> Required tasks
1. According to the CytRx earnings report, which company did CytRx acquire in October?
2. Write the next part of the CytRx earnings report, picking up after its final sentence.
**** Extract to read
CytRx last week reported its financial results for the fourth quarter, posting revenues of $100,000, up slightly from $90,000 in the year-ago quarter. CytRx derives its revenues from licensing its Tranzfect DNA vaccine delivery technology, which it is no longer developing in-house.
The company's net loss in the period swelled 87 percent to $5.8 million, or $0.15 per share, from $3.1 million, or $0.09 per share, in the fourth quarter of 2003.
Contributing to the higher losses was a sharp increase in research and development spending during the fourth quarter, which grew to $4 million from $700,000 in the same period a year earlier. Driving the higher R&D costs, said CytRx, was a jump in activities at its CytRx Laboratories subsidiary and a $3 million write-off of certain costs associated with the company's October acquisition of small molecule drug developer Biorex Research and Development.
General and administrative expenses in the quarter fell to $1.8 million from $2.6 million the previous year.
For the full year 2004, CytRx reported increased revenues of $428,000, up from $94,000 in 2003, which were derived from Tranzfect licenses. Meanwhile, the company's net loss fell to $16.4 million, or $0.48 per share, from $17.8 million, or $0.65 per share, the year before.
R&D costs for 2004 climbed to $9 million from $4.4 million in 2003, again in part because increased spending at CytRx Labs and the company's Biorex purchase.
For the full year, CytRx's general and administrative costs were $8 million, an increase of $1 million over 2003. The company attributed the increase to higher audit fees due to its change in auditors, severance paid to certain members of its management, including former CFO Kirk Peacock, and the hiring of additional executive officers.
As of Dec. 31, CytRx had cash, cash equivalents, and short-term investments totaling $3 million. This compares with $11.6 million at the end of 2003.
********
**** Recorded information
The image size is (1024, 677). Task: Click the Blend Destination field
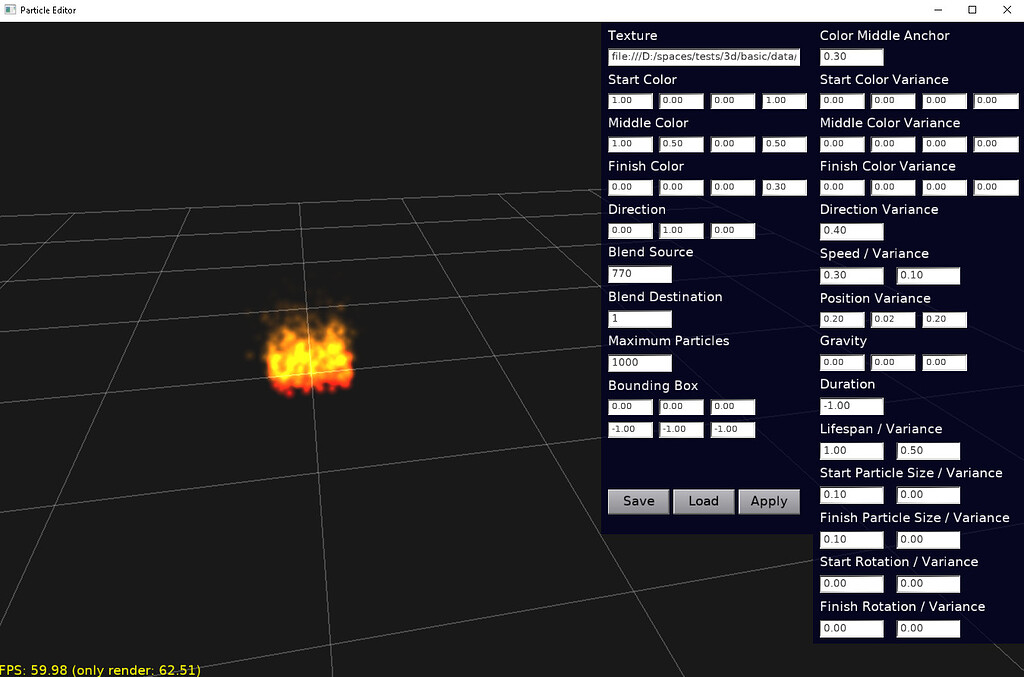[x=639, y=318]
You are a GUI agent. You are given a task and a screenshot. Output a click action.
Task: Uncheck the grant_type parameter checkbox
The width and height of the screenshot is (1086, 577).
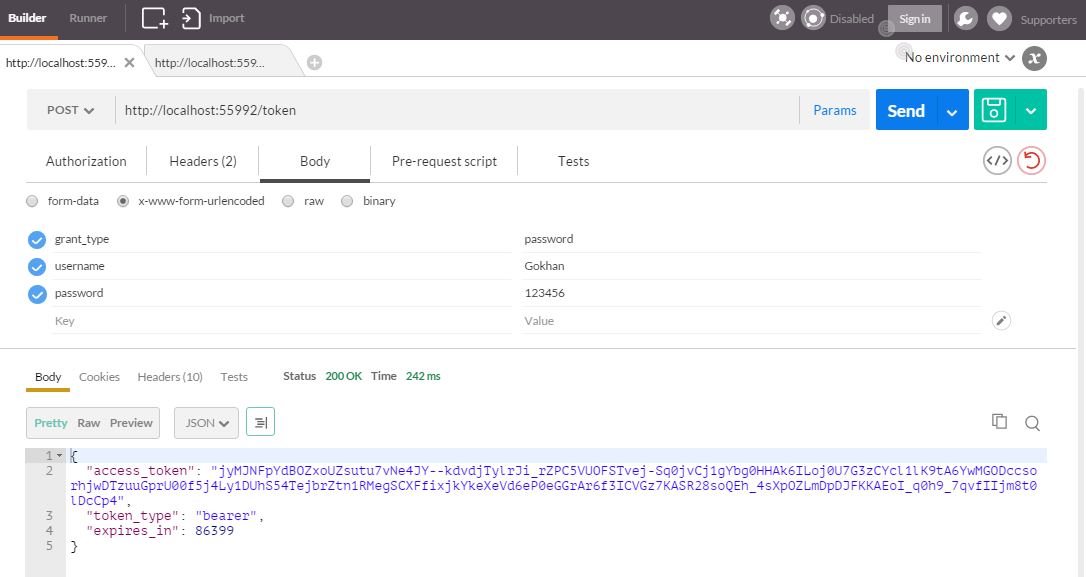tap(37, 240)
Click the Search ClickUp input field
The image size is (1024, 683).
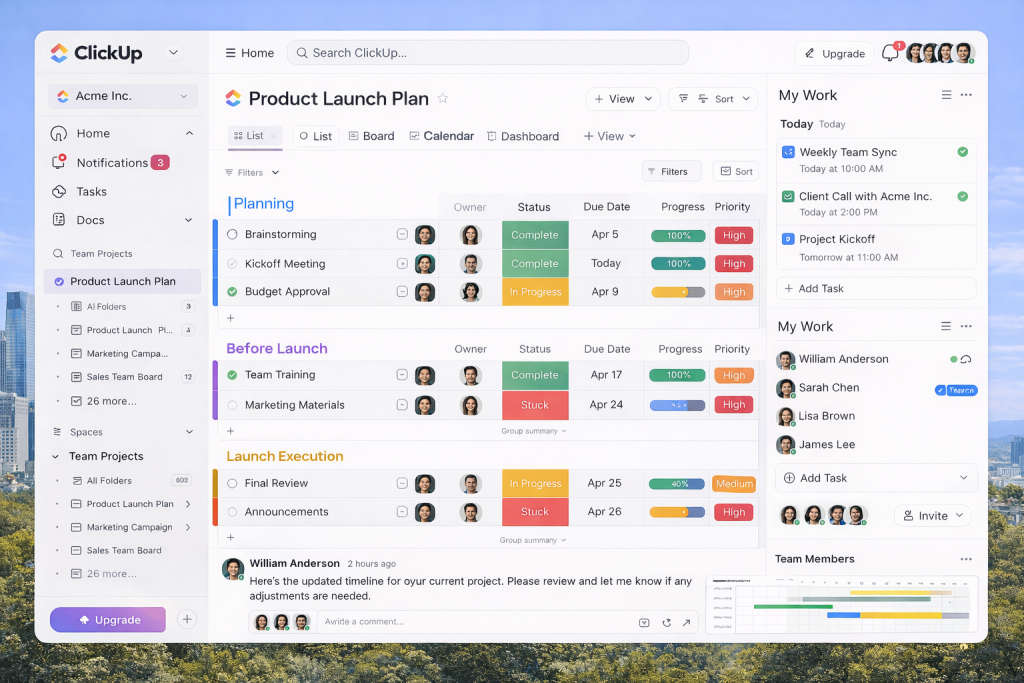pyautogui.click(x=488, y=53)
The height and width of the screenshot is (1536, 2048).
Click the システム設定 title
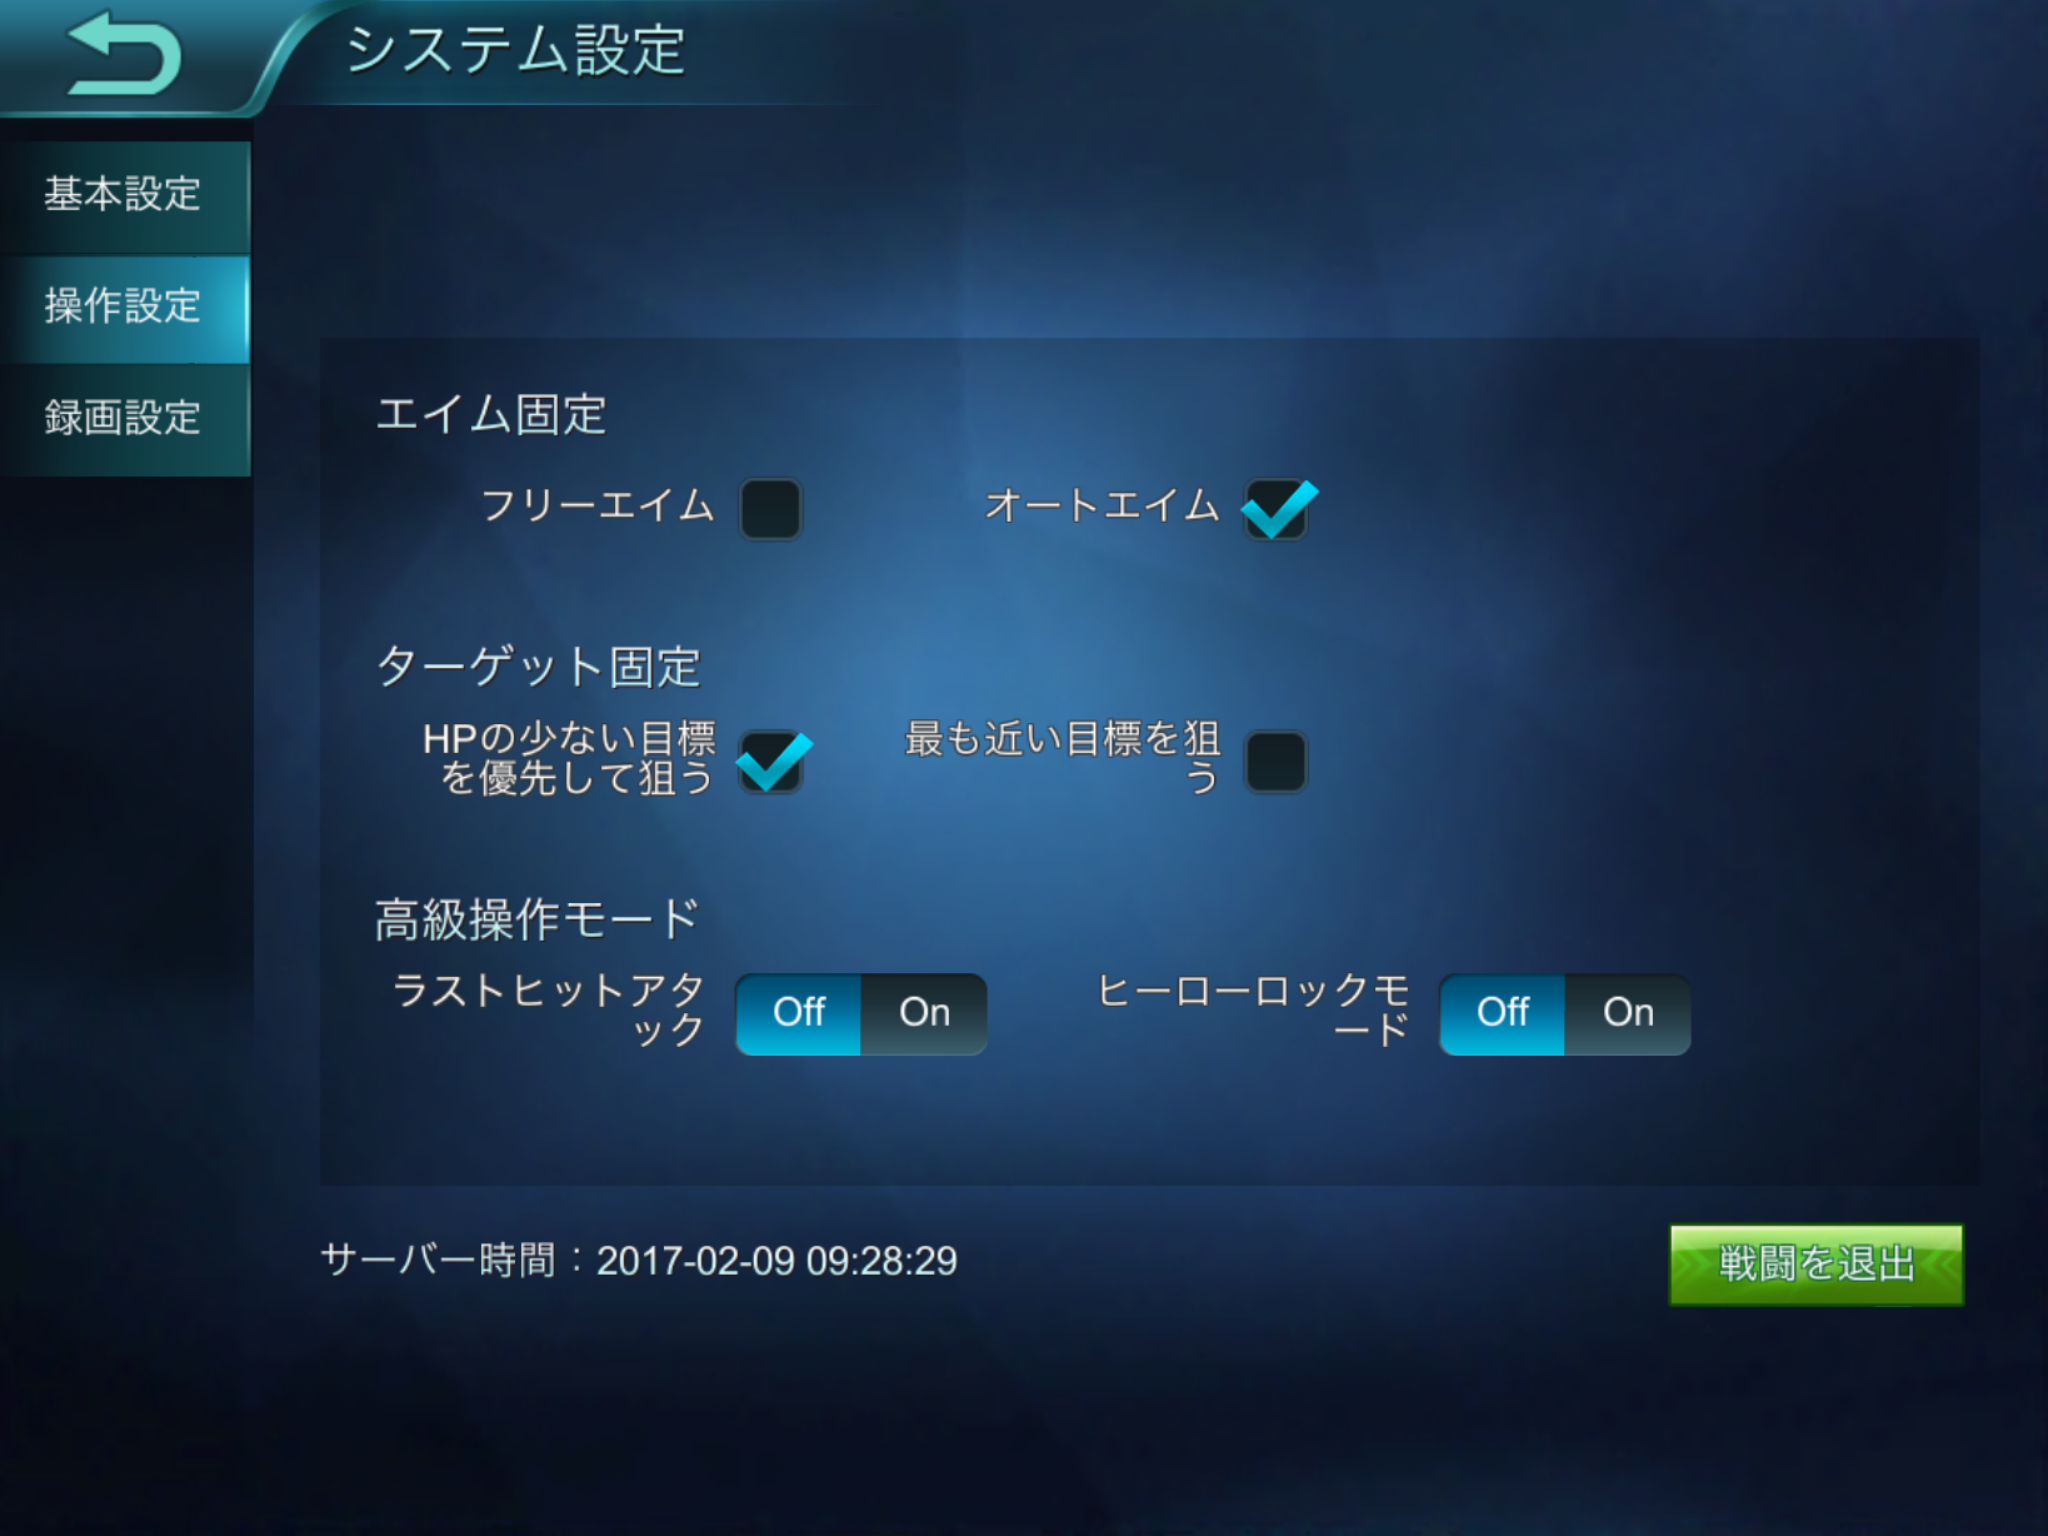coord(516,50)
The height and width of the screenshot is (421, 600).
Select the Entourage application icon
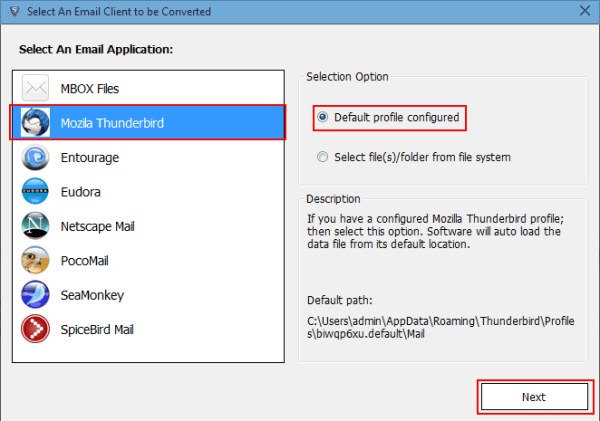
********
> Answers by item
1. Biorex Research and Development, a small molecule drug developer.

2.
In a filing with the US Securities and Exchange Commission dated March 31, CytRx stated that it does not expect to receive significant revenues from its Tranzfect licensing activities in 2005. The company noted, however, that it grossed $21.3 million through a private stock placement at the end of January, and that it believes it currently has resources enough to fund operations into the second quarter of 2006.
CytRx, however, will still need to pursue additional funding before that time, it indicated in the SEC filing.
The company said that it is required to fund its partnership with the University of Massachusetts Medical School to develop RNAi-based drugs, and that it expects the cost of doing so to rise $400,000 to $2.4 million, under certain circumstances, in 2005.
Additionally, CytRx said in the SEC filing that it anticipates that a phase II trial of a small-molecule treatment for amyotrophic lateral sclerosis, acquired from Biorex, will cost about $5.5 million over a 12 to 18 month period. The company expects to begin that trial in the second half of this year.
In another SEC filing, dated March 14, CytRx stated that the compensation committee of its board of directors approved a $40,000 increase in CEO Steven Kriegsman's annual compensation to $400,000.